Footprinting starts with determining the intrusion’s location and goal. Once this is known, non-intrusive methods are used to gather specific information about the organization. For example, if the hacker needs to use social engineering to achieve the goal, the organization’s Web page may provide a personnel directory or employee bios. A whois query on the Internet returns the domain names and associated networks associated with a specific company.
Other data gathered could include learning about Internet technologies, operating systems, and hardware, IP addresses, e-mail addresses, and phone numbers, as well as policies and procedures.
Footprinting is the process of collecting data about a specific network environment on a computer, usually to find ways to intrude into the environment. Footprinting can reveal system flaws and make it easier to exploit them.
During the footprinting phase, a hacker can collect the following information –
Domain name
IP Addresses
Namespaces
Employee information
Phone numbers
E-mails
Job Information
How can attackers benefit from footprinting?
Footprinting allows attackers to learn about the target organization’s security posture.
It assists attackers in narrowing their focus to a specific range of IP addresses, networks, domain ranges, and so on.
It can also assist attackers in choosing appropriate exploits by allowing them to identify vulnerabilities in target systems.
It may enable attackers to draw a network map or outline the target organization’s network infrastructure to gain a better understanding of the environment they will breach.
It all begins with our web browsers. Everything about any website can be found on the internet. If you want information about any site, you just have to search it on the browser. All you have to do is open your browser and type the name of the site into the address bar. The URL, which is the first piece of information you have, will now appear.
Not only this proper search can help attackers extract information about a target such as technology platforms, employee details, login pages, intranet portals, and other types of advanced system attacks, but it can also help them perform social engineering and other types of advanced system attacks.
Ping
Now that you have the URL of your target, you can use the Ping command to get the ip of the URL:
ping target.com
Whoois Lookup
Whois Lookup is a tool for determining DNS, domain names, name servers, and IP addresses, among other things. Simply click here and type in your desired IP address.
Alternatively, you can use Kali Linux’s whois command.
whoistarget.com
Nslookup
NsLookup makes a query to the specified DNS server and retrieves the requested records for the domain name you specified. This command displays information such as the IP addresses associated with a domain name.
nslookuptarget.com
What Web
The purpose of this tool is to answer the question, “What is that Website?” Platform, Type of script, Google Analytics, Web Server Platform, IP Address, Country, Server Headers, Cookies, and much more can be gathered. In your Linux console, simply type the following command:
whois target.com
p0f
It’s a method for determining the operating system and other configuration properties of a remote host by analysing the structure of TCP/IP packets. p0f is a forensic tool that can be used to examine a compromised or infected system. Running p0f is as simple as this:
Enter p0f in a Linux terminal.
In any browser, open your target host and begin exploring it.

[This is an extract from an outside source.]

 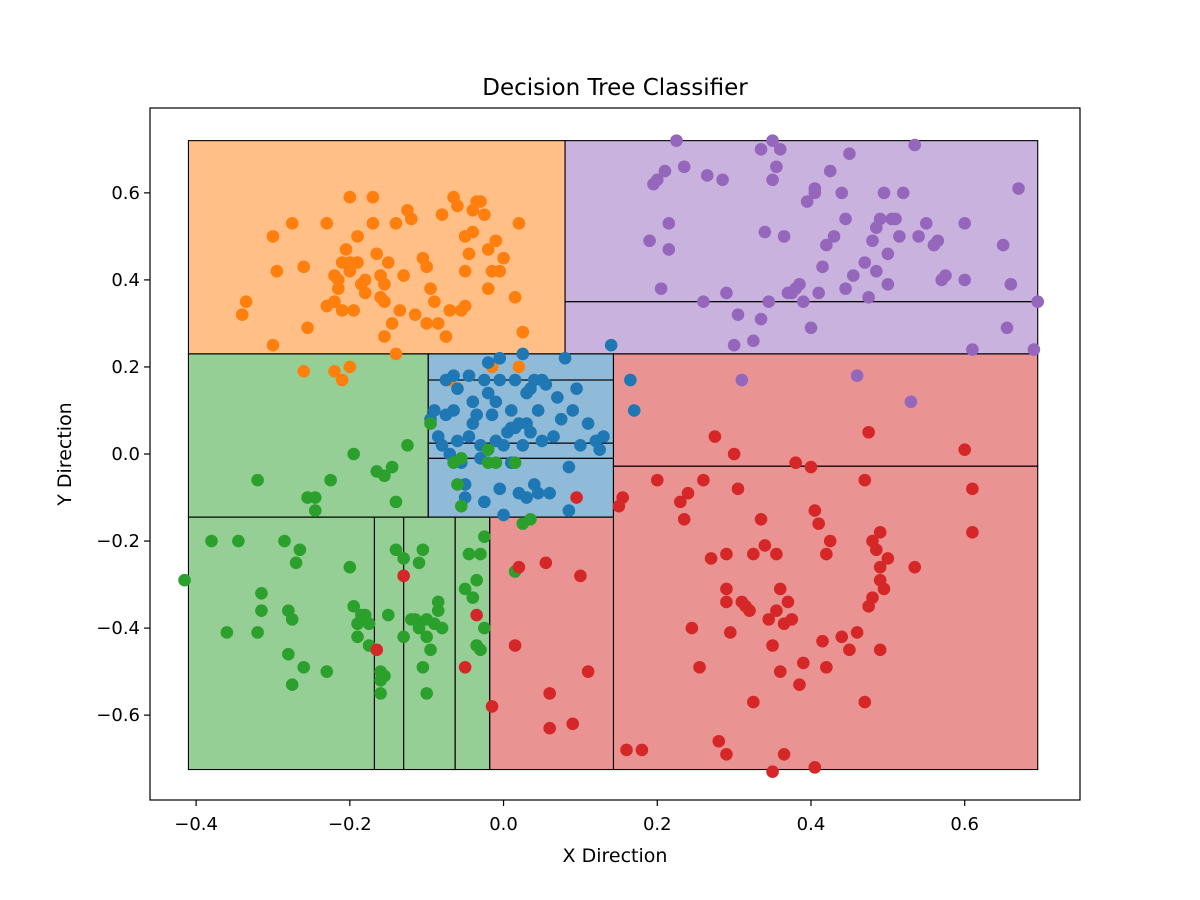 What do you see at coordinates (196, 824) in the screenshot?
I see `x-tick-label: −0.4` at bounding box center [196, 824].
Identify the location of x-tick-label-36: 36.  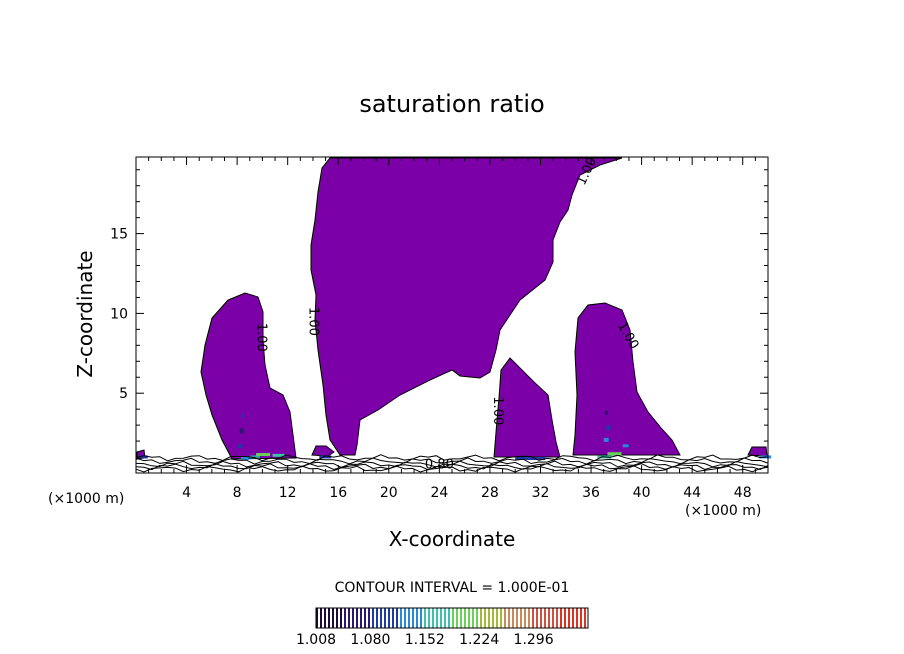
(591, 493).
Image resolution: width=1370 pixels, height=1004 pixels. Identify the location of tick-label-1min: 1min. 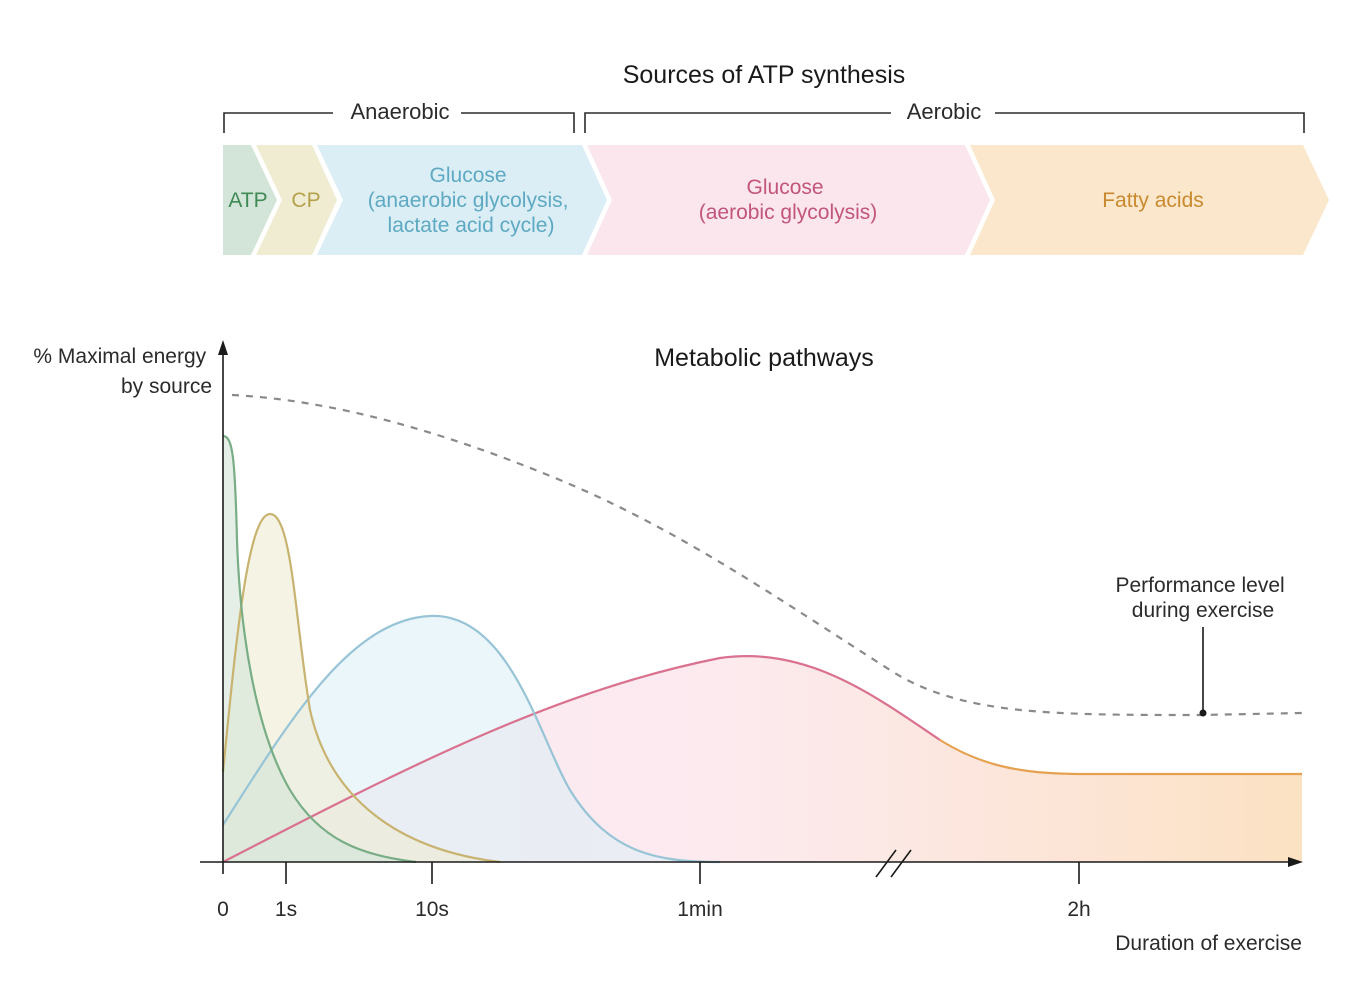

The client will begin interacting with the server once the connection has been established.
With its independent modules, keys list, and other modules, Recon-ng, a Python tool, is specifically used for information gathering.

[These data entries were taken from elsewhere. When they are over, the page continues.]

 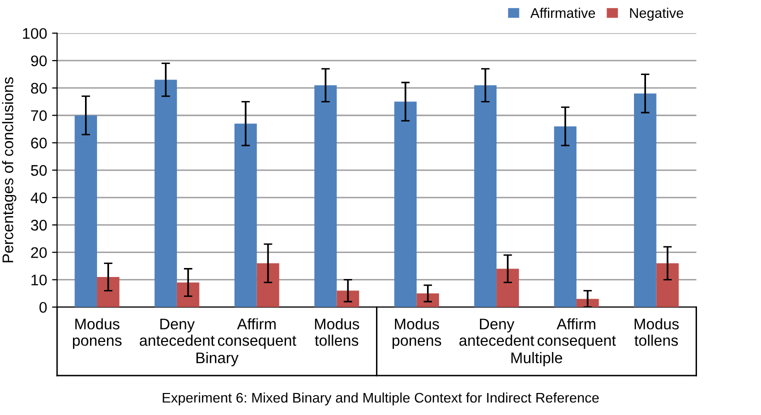 What do you see at coordinates (40, 280) in the screenshot?
I see `y-tick-label: 10` at bounding box center [40, 280].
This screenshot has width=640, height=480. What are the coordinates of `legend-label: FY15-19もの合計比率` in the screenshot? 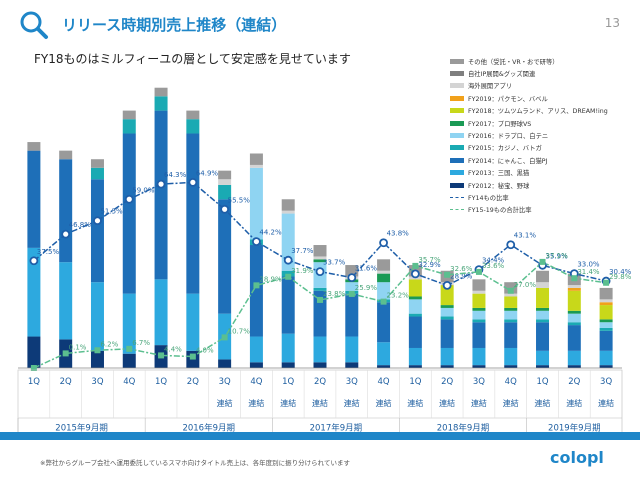 It's located at (500, 211).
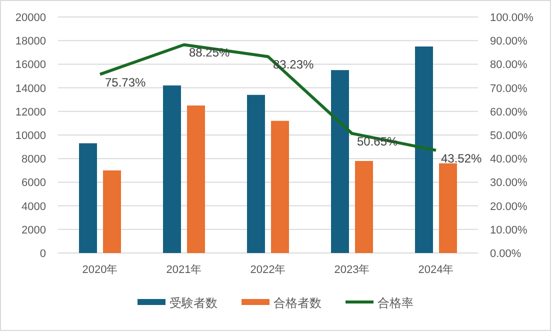  I want to click on y2-tick-label: 40.00%, so click(509, 160).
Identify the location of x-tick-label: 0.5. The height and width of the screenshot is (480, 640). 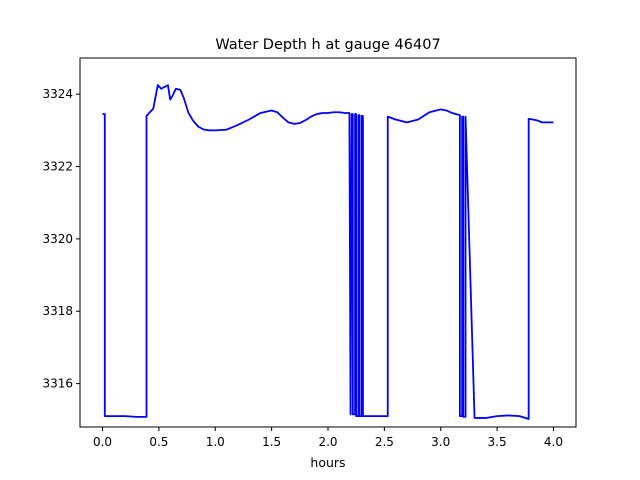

Now let’s see if we can use one of the modules that don’t require an API key. There are several, but we’ll use XSSposed to scan for XSS (cross-site scripting) vulnerabilities.
Simply type recon-ng in your Linux command line or Go to Application-Information Gathering- recon ng.
For any help, you can simply enter:
recon-ng > help
Now, we need to load the module:
recon-ng > use recon/domains-vulnerabilities/xssposed
The only option we need is the website we want to scan, as you can see above. Let’s take a look at microsoft.com. To do so, we must first set the source.
recon-ng > set SOURCE microsoft.com
After that, tell Recon-ng to go:
recon-ng > run
Google Dork:
The query string can be used as a search term and as a keyword. To gather information about the target host, Google Advanced Search Operators can also be used. You can find more information about Google Dork by following this link.
You can also lookup different search terms that have been found to reveal sensitive data exposed by vulnerable servers and web applications in the Google Hacking Database (GHD).
Nikto is a Web Server Scanner that looks for potentially dangerous files and out-of-date service software, all of which can be exploited and used to hack a network. These findings can be used to determine the network or application’s weaknesses, from which you can select appropriate attacks to hack the network.
Enter nikto in your Kali Linux Terminal to run Nikto.
To learn more about the commands, open the help file:
nikto –help
Lastly, scan the target host:
nikto -h targetIP
command
nikto -h targetc.com -o nikto_results -F txt
-o stands for Output and -F for File Type, which in this case is txt. Press Enter to save the result txt file to your desktop.